In biclicletta sulle vie della Carinzia, del Friuli e del Veneto
Per motivi logistici, il viaggio prende il via dalla stazione ferroviaria di Rovereto, dove trovo l’ultimo posto auto libero per parcheggiare. Assemblata la bici con le borse da viaggio e acquistato il biglietto, riesco a trovare posto sul Regionale Veloce delle 8:38 per Brennero. La scelta treno+bici è, soprattutto su questa linea, sempre più popolare e sembra che Trenitalia non riesca ad adeguarsi alla domanda, visto che sistemare le bici nel ristretto vano della pilotina è una delicata operazione d’incastro. Sul treno, dunque, molti ciclisti. Tra questi tre ragazze poco più che ventenni, che raccontano di voler fare il tour Bolzano-Bressanone-Monguelfo-Lienz in tre giorni. A Bolzano, quando sono scese, ho visto le loro bici da città senza rapporti e con tanto di cestino, non ho potuto fare a meno di ammirare l’intraprendenza, il coraggio e, credo, anche la tempra fisica.
A Fortezza si cambia.
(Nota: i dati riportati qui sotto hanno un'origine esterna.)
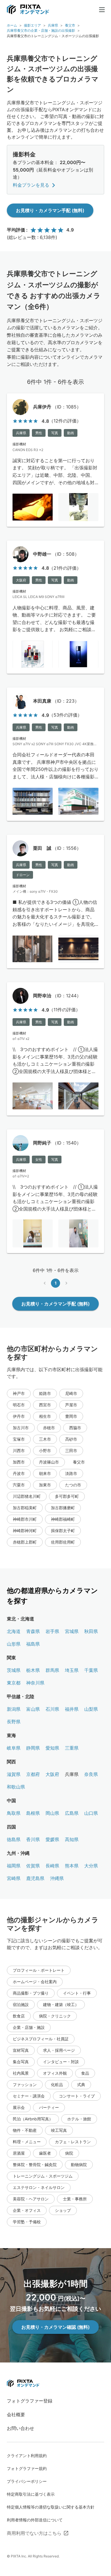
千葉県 (91, 1670)
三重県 (72, 1748)
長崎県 (52, 1866)
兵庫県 (53, 25)
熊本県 (72, 1866)
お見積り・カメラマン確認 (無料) (55, 2327)
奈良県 (91, 1774)
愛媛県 (52, 1839)
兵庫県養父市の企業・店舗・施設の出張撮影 (41, 30)
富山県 (33, 1709)
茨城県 (13, 1670)
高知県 (72, 1839)
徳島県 (13, 1839)
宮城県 (72, 1631)
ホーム (12, 25)
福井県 (72, 1709)
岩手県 (52, 1631)
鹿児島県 (35, 1878)
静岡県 (33, 1748)
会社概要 (16, 2414)
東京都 (13, 1683)
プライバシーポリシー (27, 2481)
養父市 (70, 25)
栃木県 (33, 1670)
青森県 (33, 1631)
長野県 (13, 1721)
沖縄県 (57, 1878)
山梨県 (91, 1709)
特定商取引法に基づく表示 (31, 2494)
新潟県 (13, 1709)
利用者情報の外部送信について (35, 2519)
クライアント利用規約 (27, 2455)
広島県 (72, 1813)
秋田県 (91, 1631)
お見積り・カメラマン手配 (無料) (50, 210)
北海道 (13, 1631)
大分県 (91, 1866)
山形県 (13, 1644)
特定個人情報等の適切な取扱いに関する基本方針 (50, 2507)
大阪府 (52, 1774)
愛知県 (52, 1748)
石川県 (52, 1709)
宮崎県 (13, 1878)
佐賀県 (33, 1866)
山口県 (91, 1813)
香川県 (33, 1839)
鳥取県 (13, 1813)
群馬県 (52, 1670)
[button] (19, 1393)
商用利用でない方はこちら (34, 2533)
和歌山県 (16, 1787)
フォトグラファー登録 (29, 2401)
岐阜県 (13, 1748)
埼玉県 (72, 1670)
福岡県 (13, 1866)
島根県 (33, 1813)
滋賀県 (13, 1774)
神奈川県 (35, 1683)
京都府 (33, 1774)
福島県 (33, 1644)
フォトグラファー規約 (27, 2468)
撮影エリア (32, 25)
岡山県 (52, 1813)
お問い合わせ (20, 2428)
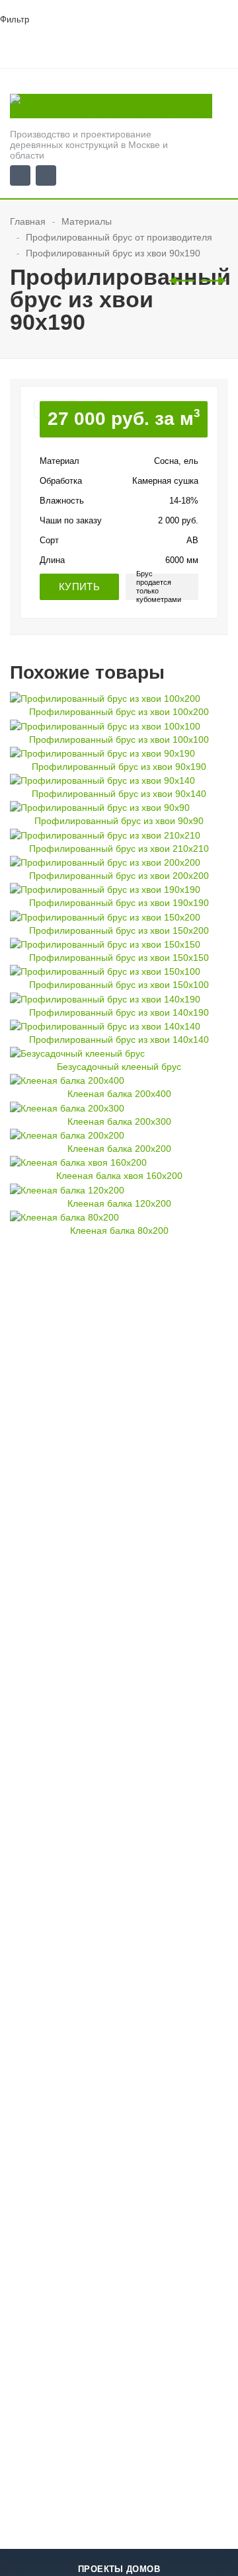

Da qui partono i bellissimi SAD, sui quali passeggeri e bici trovano comodamente posto. Anche questo treno si riempie. Allo scoccare delle 12:00 sono a Dobbiaco, dove scendo e preparo la bici per iniziare il tour vero e proprio.
Dalla stazione di Dobbiaco le indicazioni per la ciclabile della Drava sono chiarissime. Il percorso inizia pianeggiante nei prati a Est di Dobbiaco e in breve raggiunge San Candido, paese a me caro. Resisto alla tentazione di entrare in bici nella zona pedonale e seguo il percorso ciclabile che aggira il centro del paese. Da qui una breve salita fa immettere sulla pista ciclabile vera e propria che nei primi chilometri segue la ferrovia. Si passano Versciaco, Prato alla Drava e, senza interruzione di continuità, si entra in Austria. Giungendo a Sillian la valle si apre ulteriormente. Una piccola interruzione obbliga a passare davanti alla stazione ferroviaria, da dove con un ponticello si ritorna sulla pista ciclabile. Qui mi fermo per fare la prima pausa pranzo.
Dopo Sillian la discesa si fa più marcata e si sta quasi sempre nel bosco. Il percorso è veramente divertente, riuscendo a fare andare la bici si raggiungerebbero velocità gradevoli. Certo, il traffico è abbastanza intenso, per cui molto spesso bisogna frenare. Molte le famiglie con bambini e i gruppi che occupano l’intera larghezza della pista. Mi hanno stupito anche i molti carrellini al traino, che pensavo contenessero bambini piccoli. In realtà la maggior parte di questi era adibita al trasporto di cani. Qui si potrebbe aprire una parentesi… che è meglio chiudere subito. Mi sono rimasti impressi due particolari: in un caso una signora era seduta nel carrellino e coccolava ed accarezzava il cagnolino, che probabilmente si era inquietato per l’inusuale trasporto. Nell’altro ho visto una sorta di stia per i polli con le sbarre in ferro, legata sul portapacchi posteriore di una bici da città, anche questa ospitante un povero cagnetto.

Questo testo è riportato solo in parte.